10 episodes 1948 - 2013
1. Early childhood
2. Washington, DC
3. Early adolescence
4. St. Andrew’s College
5. Glendon Hall (BA Philosophy)
6. Dalhousie University (LLB Law)
7. Macdonald, Affleck (Articling)
8. Osgoode Hall (Bar Admission) and Devonshire House, University of Toronto (Don)
9. Macdonald, Affleck (1st year law practice)
10. Almonte, Ontario (private law practice)

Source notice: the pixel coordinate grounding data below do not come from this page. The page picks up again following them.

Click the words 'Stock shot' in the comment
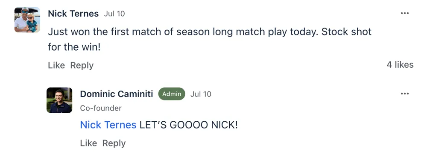Viewport: 427px width, 157px height. point(346,32)
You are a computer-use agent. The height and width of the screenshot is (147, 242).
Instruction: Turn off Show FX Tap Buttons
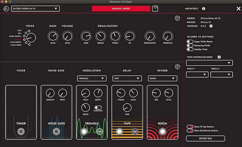coord(189,127)
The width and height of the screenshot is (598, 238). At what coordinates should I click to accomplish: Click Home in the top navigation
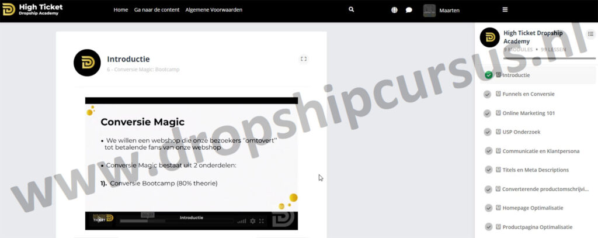click(121, 10)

Retirement 2014 - 2019 et seq.
It has occurred to me that no less significant than retirement is my transition from being a child to being an orphan. This is a peculiar observation for me in particular because I was patently estranged from my parents at 14 years of age and never returned home thereafter; and in fact always continued to live a considerable distance from my parents, always in a different city, sometimes in a different Province. The alliance of my orphanhood with retirement is also oddly serendipitous as both began and blossomed in the same period. I deliberately use the word serendipitous to include the feature not only of chance but also advantage. The blunt truth is that for most of my life the ostensible alienation from my parents - both physical and intellectual - was a weight upon me. That weight has naturally diminished as a result of their deaths in 2014 and 2018. I was closer to my mother than my father in some ways. I never recall either I or my father having told the other "I love you". It was practically an effort to shake one another's hands at Christmas; and we certainly never embraced one another. Balancing that formality - which could arguably be aligned with my father's strict military background and my prolonged separation - he was in less demonstrable ways sympathetic to my personal nature, just as I unwittingly accepted his aloofness and reservations. And to be clear I never once envisaged that any parent could have been better than my own - though this does not constitute an ignorance or disregard of the reality of the relationships.

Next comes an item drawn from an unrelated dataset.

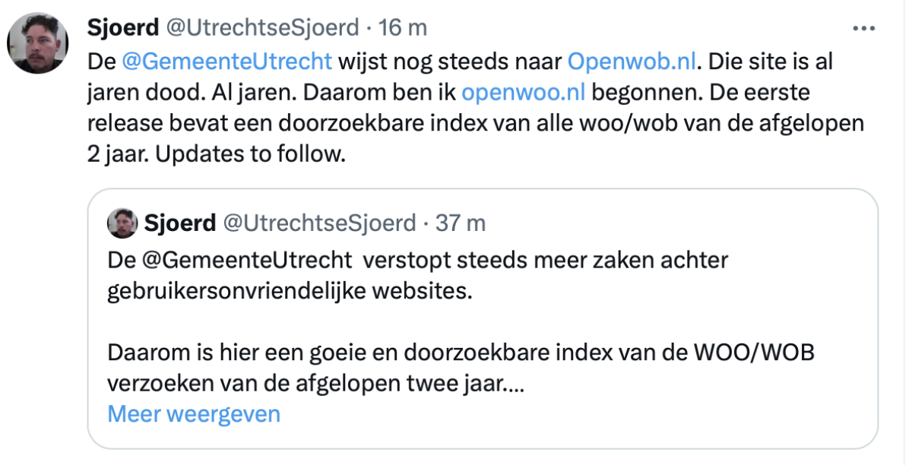Open Sjoerd's large profile avatar
This screenshot has width=912, height=465.
point(38,43)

There is nothing to be achieved by the enunciation of what constituted the intolerable differences which existed between me and my parents. It is sufficient to observe that I probably disappointed them just as they disappointed me - but undoubtedly for different reasons. My mother for example - and probably my father but less noticeably - was likely embittered that I hadn't married and produced grandchildren. Even if that were not true - and I fully believe that it was - it nonetheless nurtured a feeling of discouragement within me. Obviously neither that sentiment nor any other disapproval that may have existed ever rankled me but it certainly relieved me upon their deaths to be released from the callous of those thoughts. I have either the ignominy or good fortune to satisfy myself that I did for my parents all a son could reasonably be expected to do. Never did I chastise them for anything they said or I might have imagined they were thinking. Yes, I may have left the dining table abruptly on occasion but I never resorted to histrionics to cement the objection with punishing words. My parents reacted similarly; and, neither of us ever descended to the intimacy of apology.

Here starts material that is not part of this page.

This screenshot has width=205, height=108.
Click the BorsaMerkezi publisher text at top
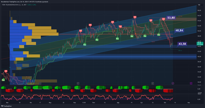point(5,2)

Orphanhood has carried with it a license to disacquaint myself with familial alliance generally. Though I continue to manifest my affection for my sister and her family it is an act of impulse not moral imperative. Otherwise I have entered an era of unimagined and unrepentant individuality and freedom. This may sound unduly spirited - even to me - but in retrospect it speaks to the depth of my erstwhile filial commitment and sense of obligation and gratitude.
The really disturbing feature of the deliberation is that it has all the appearance of a deathbed confession, the last attempt to excise the cyst of contamination. I suppose if that were so, then lucky for me to have attended the matter in time. The practical effect - itself coterminous with approaching end of life - is that it enables me to close that door and move ahead without having to look back. In that respect everything we've lately experienced on Longboat Key - including pointedly the arrangement to return in six months - is utterly rapturous. The unbounded elation was orchestrated as lately as this afternoon on the beach where I congregated casually with several of the residents, people whose singularity and affability are undeniable, a veritable hybrid of fetching Americanism. The enchantment continued as I walked along the seashore then swam back in the turquoise, crystalline sea among the frothing waves.